While apple mango cultivation accounts for 90% of the market share, Akeno Fruits also grows as many as 25 varieties of mangoes for the purpose of research and development of new varieties.
The company is also actively engaged in the cultivation of a yellow variety called “Kinmitsu” and a green variety called “Keats.
This is a 36-year-old “Kinmitsu” tree. It is the first tree in the prefecture that Mr. Yasukichi brought in as a commemorative tree. The countless branches continue to bear delicious fruit, and this season the tree bore 860 fruit. Compared to “apple mangoes,” which have a good balance of sweetness and sourness and are easy to eat, “Kinmitsu” has a unique flavor with an aromatic aroma, a sticky texture, and an aftertaste that tastes somewhat ironic.
When comparing the rare varieties “White Fairy,” which has a unique aroma and taste, and “Maui No. 2,” which is more acidic, the participants were surprised to find that each has a completely different taste.

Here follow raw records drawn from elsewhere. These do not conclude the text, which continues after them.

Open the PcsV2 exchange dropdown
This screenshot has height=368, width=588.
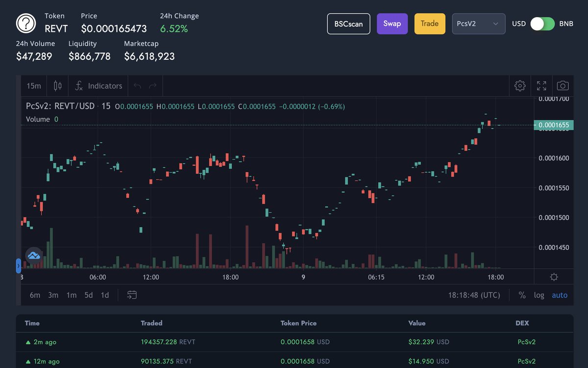(x=478, y=23)
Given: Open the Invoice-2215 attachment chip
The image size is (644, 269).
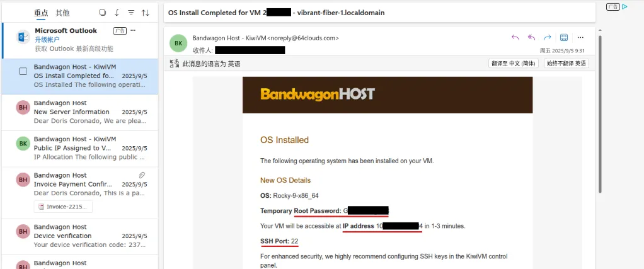Looking at the screenshot, I should coord(63,207).
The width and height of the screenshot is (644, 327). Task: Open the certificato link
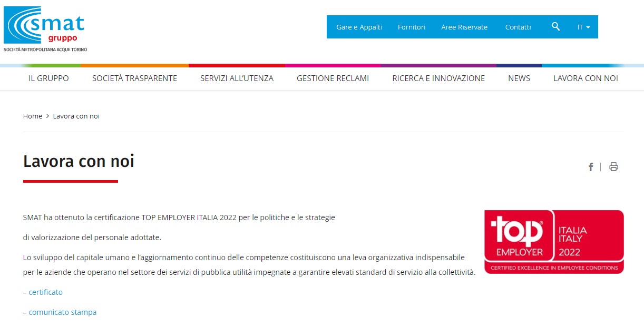click(x=45, y=292)
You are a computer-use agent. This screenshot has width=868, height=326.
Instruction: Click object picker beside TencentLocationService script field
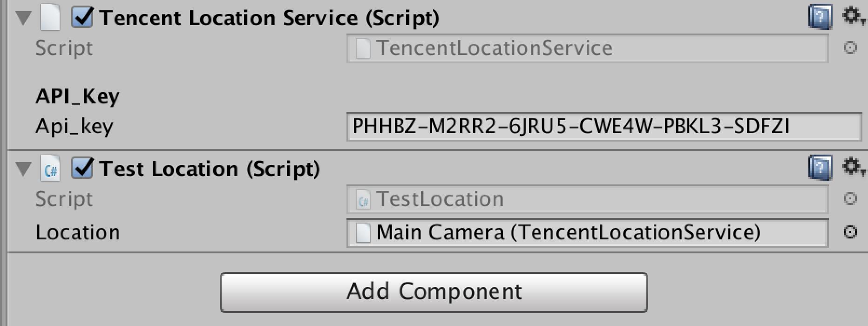850,48
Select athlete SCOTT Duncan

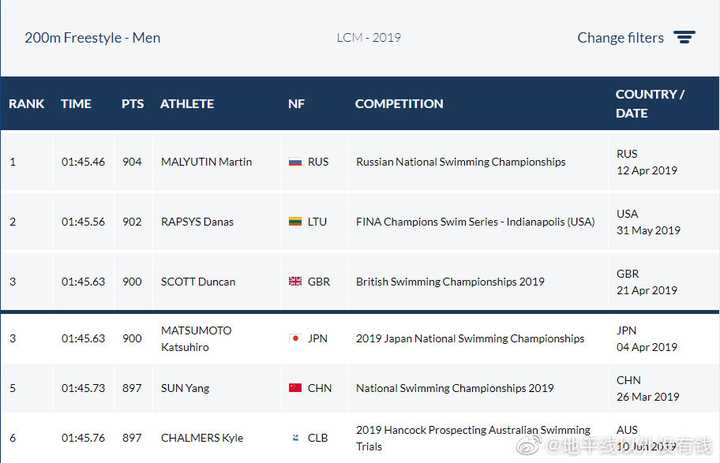click(198, 282)
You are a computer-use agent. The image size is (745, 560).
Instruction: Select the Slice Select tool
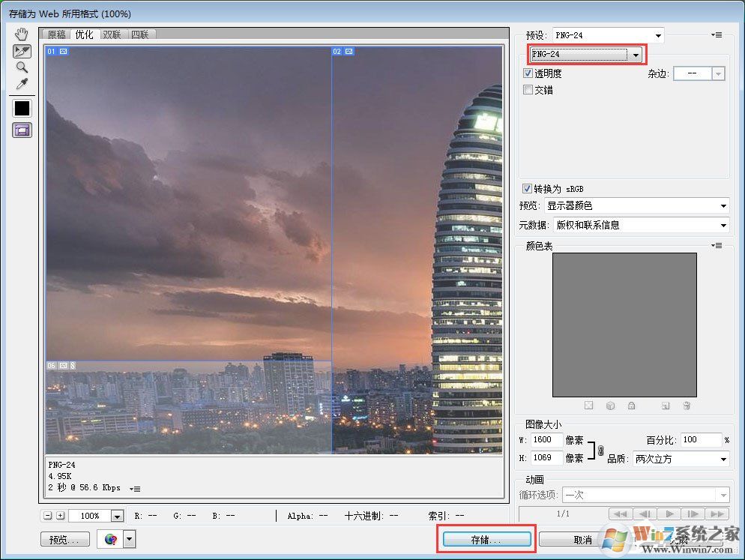(x=22, y=51)
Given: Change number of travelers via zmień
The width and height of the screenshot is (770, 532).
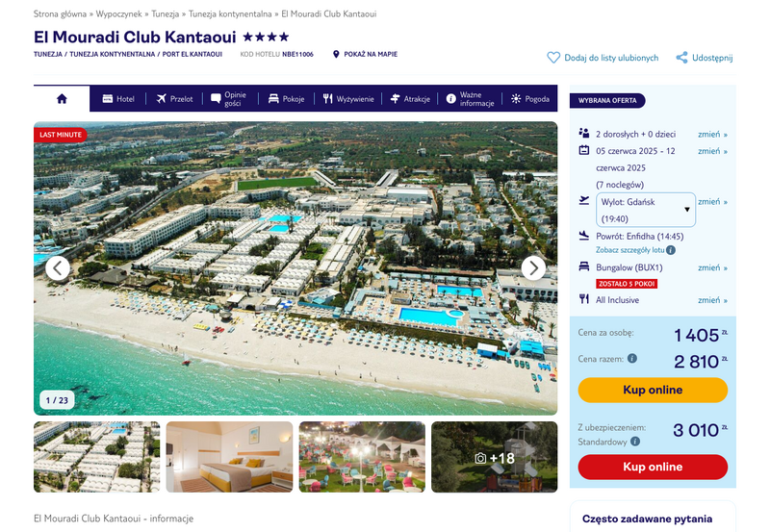Looking at the screenshot, I should (712, 134).
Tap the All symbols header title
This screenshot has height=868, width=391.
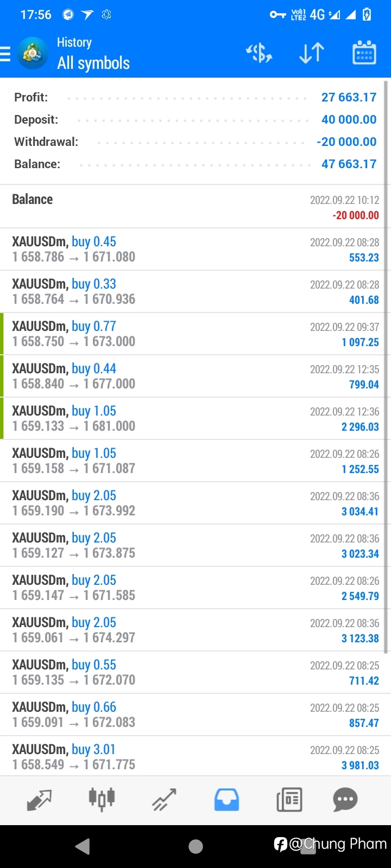coord(93,63)
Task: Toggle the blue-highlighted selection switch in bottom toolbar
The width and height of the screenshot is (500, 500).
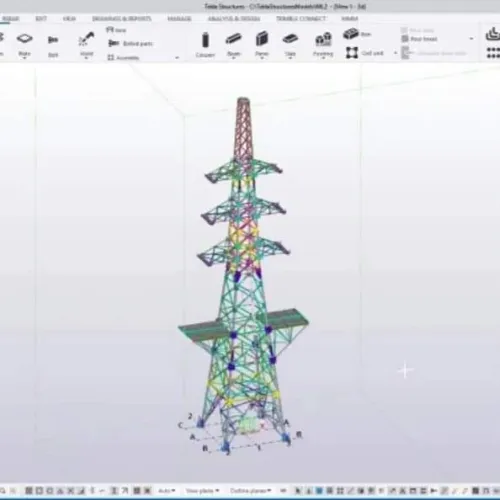Action: [x=319, y=491]
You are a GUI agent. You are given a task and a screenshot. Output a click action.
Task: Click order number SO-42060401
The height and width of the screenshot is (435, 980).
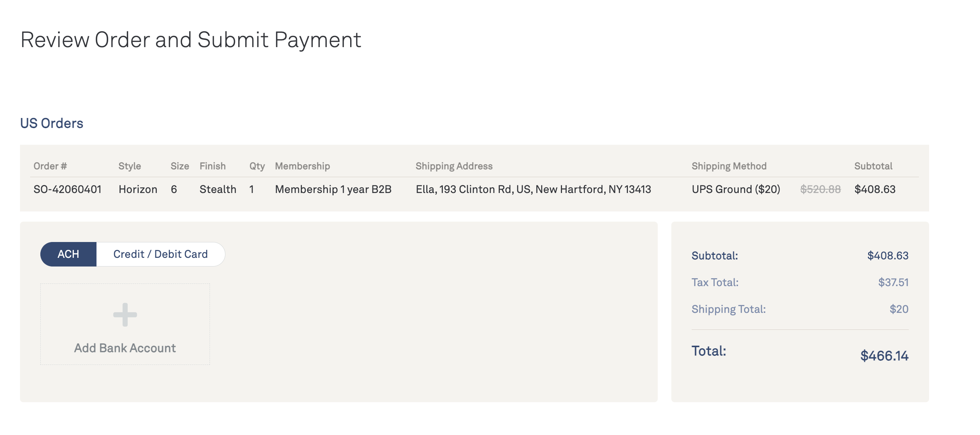pos(67,189)
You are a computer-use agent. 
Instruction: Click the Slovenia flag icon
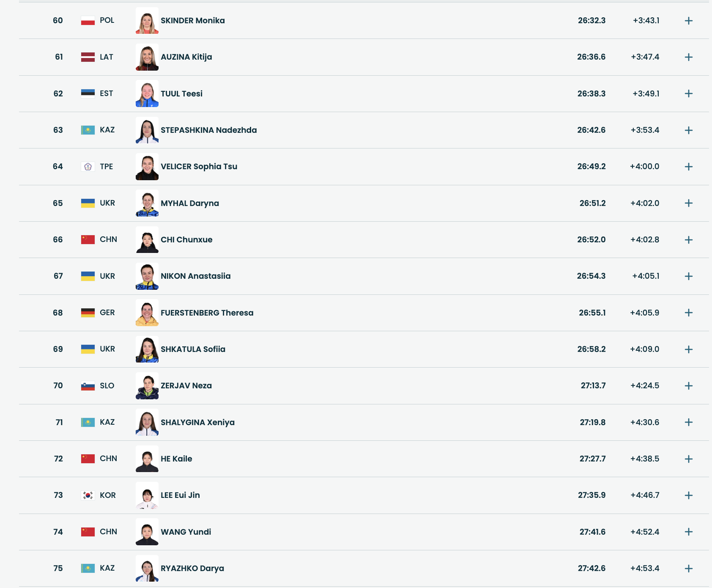pyautogui.click(x=88, y=386)
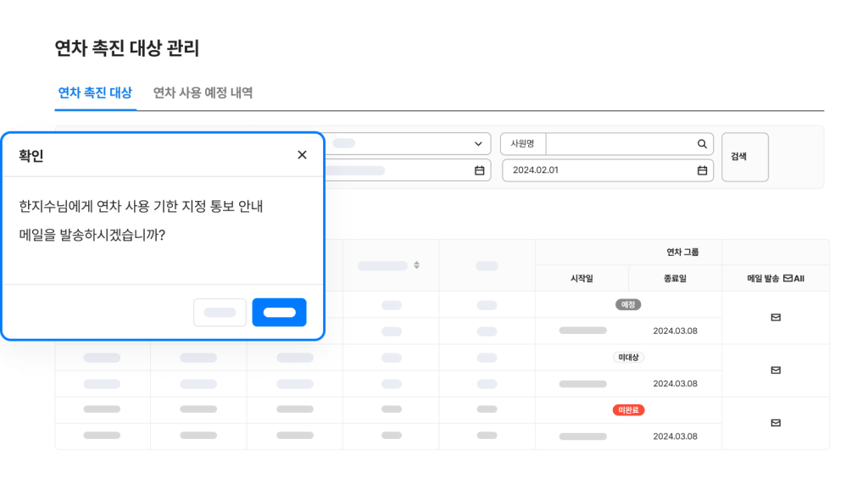868x489 pixels.
Task: Click the 2024.02.01 date input field
Action: pyautogui.click(x=602, y=170)
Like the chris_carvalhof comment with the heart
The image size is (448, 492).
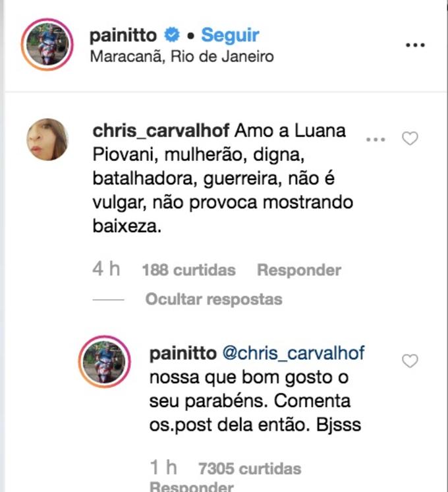pos(410,138)
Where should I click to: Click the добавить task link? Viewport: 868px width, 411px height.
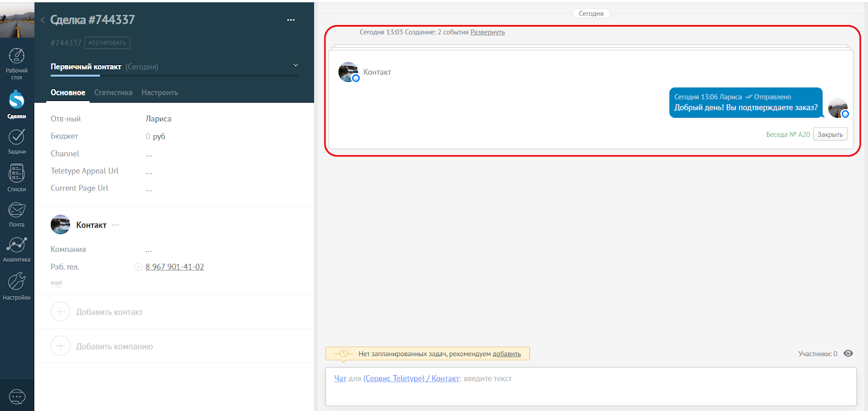[x=506, y=354]
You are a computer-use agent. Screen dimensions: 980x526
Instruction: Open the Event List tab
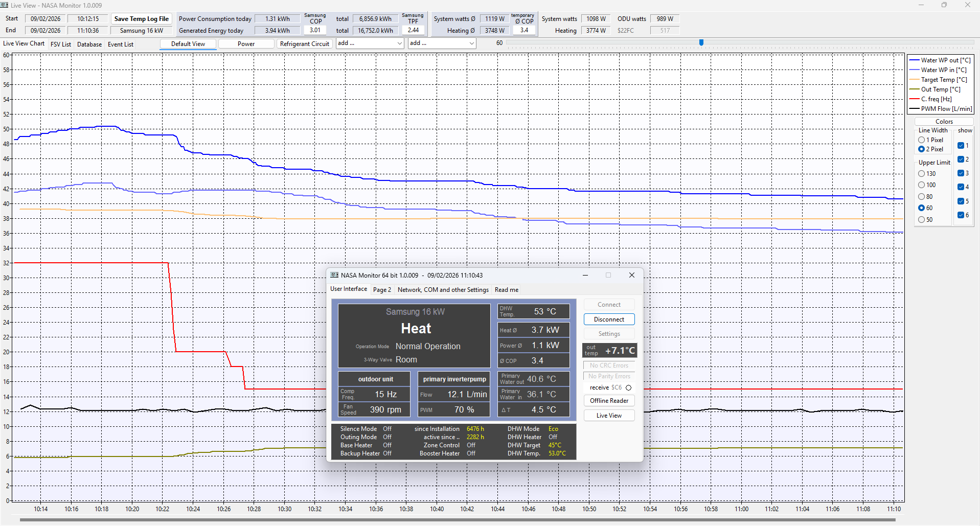click(x=120, y=44)
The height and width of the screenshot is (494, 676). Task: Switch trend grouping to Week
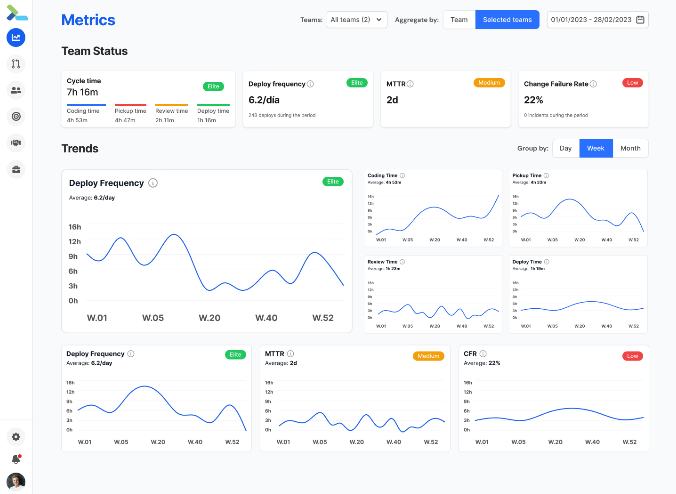point(596,148)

In recent years, the culture has come to value mangoes based on their high sugar content, but sugar content is not all that makes a mango appealing. I think mangoes are tasty when they have a certain degree of acidity and are well balanced. In addition to this, I feel the difficulty in production is the fact that nowadays, not only sugar content but also grade, such as color and shape, is demanded,” says Koukichi.
The key to future development will be to understand the needs of consumers in terms of what kind of flavor they are looking for, understand the characteristics of each variety, and promote the appeal of the many varieties with different tastes.
Another key point will be to develop products that take advantage of the fruit’s characteristics, which vary in aroma, sweetness, and acidity depending on the time of harvest.
Challenges and Issues in Agriculture. The Future of Nakijin Mangoes
Currently, his son Yohei has taken over as the representative and is working closely with Yasukichi to produce and sell mangoes.
There are 24 mango farmers in Nakijin Village, but the challenge is to train the next generation. In addition to the fruit and vegetable department, Akeno Fruits has also set up a processing department, and is now looking for ways to develop the next generation.
Yohei says, “We would like to process B- and C-grade products that have sufficient sugar content but not enough color, and commercialize them into products such as gelato and shaved ice syrup that can be stored for a long time.
He also talked about the development of a “mango flavor comparison cold-pressed juice set” as a new product idea that only Akefruits, with its expertise in cultivating multiple varieties of mangoes, could come up with.
Mr. Koukichi has been passionate about mangoes for 40 years, and Mr. Yohei has inherited his passion for mangoes. The life of mangoes spun by father and son will continue in the southern fruit village.